The enforcement of judicial administration as a remedy has sparked debate within Italy’s industrial and political circles.

Some business commentators worry about the economic impact: if the pressure becomes too great, luxury brands may relocate production abroad — beyond the jurisdiction of Italian prosecutors — further eroding the artisanal manufacturing base the country is known for.

Others, including labor rights advocates, view the court’s approach as long overdue. For them, these interventions are not overreach — they are course corrections. They argue that profit cannot come before dignity, no matter how storied the maison or refined the product.

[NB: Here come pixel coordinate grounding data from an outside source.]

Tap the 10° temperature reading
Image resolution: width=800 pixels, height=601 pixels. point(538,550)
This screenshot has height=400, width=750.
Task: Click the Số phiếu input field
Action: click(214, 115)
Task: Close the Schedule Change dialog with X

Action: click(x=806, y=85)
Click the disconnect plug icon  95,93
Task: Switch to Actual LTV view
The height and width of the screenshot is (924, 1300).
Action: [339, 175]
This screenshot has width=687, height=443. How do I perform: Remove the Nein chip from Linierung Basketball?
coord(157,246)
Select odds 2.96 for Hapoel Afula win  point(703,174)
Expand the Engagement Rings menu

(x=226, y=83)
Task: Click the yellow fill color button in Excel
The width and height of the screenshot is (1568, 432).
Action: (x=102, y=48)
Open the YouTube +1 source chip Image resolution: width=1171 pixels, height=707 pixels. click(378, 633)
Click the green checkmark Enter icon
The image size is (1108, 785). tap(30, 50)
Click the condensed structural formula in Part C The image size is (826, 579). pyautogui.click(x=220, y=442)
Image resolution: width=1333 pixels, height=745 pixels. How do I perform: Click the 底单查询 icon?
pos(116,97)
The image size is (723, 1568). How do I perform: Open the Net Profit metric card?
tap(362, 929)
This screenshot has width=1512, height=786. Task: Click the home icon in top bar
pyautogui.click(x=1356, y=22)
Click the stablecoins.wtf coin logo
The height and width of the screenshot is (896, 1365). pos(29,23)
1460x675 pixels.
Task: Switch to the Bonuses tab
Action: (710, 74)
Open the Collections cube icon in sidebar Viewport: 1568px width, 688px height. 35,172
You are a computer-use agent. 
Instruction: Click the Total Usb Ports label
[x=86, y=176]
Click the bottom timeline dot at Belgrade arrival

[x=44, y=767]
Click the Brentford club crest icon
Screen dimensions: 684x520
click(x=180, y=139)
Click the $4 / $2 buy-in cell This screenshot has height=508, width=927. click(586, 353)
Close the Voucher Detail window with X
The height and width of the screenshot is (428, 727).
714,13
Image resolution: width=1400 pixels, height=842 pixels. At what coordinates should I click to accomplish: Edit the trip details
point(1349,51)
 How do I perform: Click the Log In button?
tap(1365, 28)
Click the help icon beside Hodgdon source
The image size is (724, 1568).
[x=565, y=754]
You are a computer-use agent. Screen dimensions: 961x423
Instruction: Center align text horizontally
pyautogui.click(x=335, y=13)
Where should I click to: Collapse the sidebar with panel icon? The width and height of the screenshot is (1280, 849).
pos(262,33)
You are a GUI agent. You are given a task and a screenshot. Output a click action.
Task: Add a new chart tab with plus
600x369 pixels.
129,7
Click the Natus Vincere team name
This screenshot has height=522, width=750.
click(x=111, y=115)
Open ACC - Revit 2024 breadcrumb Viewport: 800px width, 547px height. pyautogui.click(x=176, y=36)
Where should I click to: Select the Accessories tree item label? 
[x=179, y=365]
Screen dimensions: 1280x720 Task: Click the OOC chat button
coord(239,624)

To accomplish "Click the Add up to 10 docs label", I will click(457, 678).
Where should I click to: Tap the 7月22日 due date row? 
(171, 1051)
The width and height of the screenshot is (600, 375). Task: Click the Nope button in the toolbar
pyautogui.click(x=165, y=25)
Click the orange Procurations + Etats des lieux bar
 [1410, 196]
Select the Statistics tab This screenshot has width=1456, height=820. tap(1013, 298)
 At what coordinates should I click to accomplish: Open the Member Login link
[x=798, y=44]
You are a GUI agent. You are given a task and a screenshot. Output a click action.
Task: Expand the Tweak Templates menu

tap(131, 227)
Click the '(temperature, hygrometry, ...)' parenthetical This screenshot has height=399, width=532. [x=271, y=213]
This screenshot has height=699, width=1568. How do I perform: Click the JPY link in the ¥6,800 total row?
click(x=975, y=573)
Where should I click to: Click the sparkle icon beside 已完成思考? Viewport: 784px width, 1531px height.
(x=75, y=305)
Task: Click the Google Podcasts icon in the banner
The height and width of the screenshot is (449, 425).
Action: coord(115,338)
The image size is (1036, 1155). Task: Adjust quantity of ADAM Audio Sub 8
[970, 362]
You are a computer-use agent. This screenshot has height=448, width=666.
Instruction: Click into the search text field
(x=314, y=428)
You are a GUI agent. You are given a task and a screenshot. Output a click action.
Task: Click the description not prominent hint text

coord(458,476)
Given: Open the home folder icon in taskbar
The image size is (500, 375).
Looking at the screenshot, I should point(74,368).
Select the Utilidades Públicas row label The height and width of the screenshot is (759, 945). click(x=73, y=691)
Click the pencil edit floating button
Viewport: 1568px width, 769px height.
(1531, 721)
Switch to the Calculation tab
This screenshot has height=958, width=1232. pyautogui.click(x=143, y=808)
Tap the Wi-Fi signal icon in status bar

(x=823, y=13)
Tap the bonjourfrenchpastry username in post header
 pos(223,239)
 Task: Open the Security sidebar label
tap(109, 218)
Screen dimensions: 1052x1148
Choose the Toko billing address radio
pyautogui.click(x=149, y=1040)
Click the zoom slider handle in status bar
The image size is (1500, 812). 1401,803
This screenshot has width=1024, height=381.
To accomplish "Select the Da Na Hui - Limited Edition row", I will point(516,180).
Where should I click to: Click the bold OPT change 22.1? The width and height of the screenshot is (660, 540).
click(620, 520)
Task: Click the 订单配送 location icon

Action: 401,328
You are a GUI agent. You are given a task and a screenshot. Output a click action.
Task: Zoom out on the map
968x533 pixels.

The legal system, for its part, appears to agree.

Conclusion When Silence Becomes Complicity

Loro Piana was not built on shortcuts. Nor was LVMH. These houses stand for refinement, preservation, and the quiet power of legacy. And yet, this moment reminds us all that luxury must look beyond the stitch, beyond the supplier, beyond the first reassuring contract.

The deeper layers matter — not just to regulators, but to those of us who still believe in craftsmanship as a moral act.

Since 2013, Loro Piana has been a full subsidiary of LVMH, absorbed into the group’s Fashion Division alongside other maisons of distinction. And while operational control rests firmly within the group, this incident shows that even the most structured empires must constantly revisit how deeply their systems truly see.

I do not believe that Bernard Arnault condoned this. But what this moment asks — of LVMH, of all of us — is not whether we knew. It asks whether we looked hard enough.

Compliance is not reputation. Audit reports are not conscience. And beauty — true beauty — cannot be built on harm and abusive human labor.

Loro Piana now has the opportunity to lead where others may hide: not by resisting oversight, but by setting a new standard for how deeply a luxury house must see.

Sources: Italian news media — ANSA, Il Fatto Quotidiano, Rai News, Sky TG24, Adnkronos, Fortune Italia.



Posted from Milan, Municipio 1, Italy.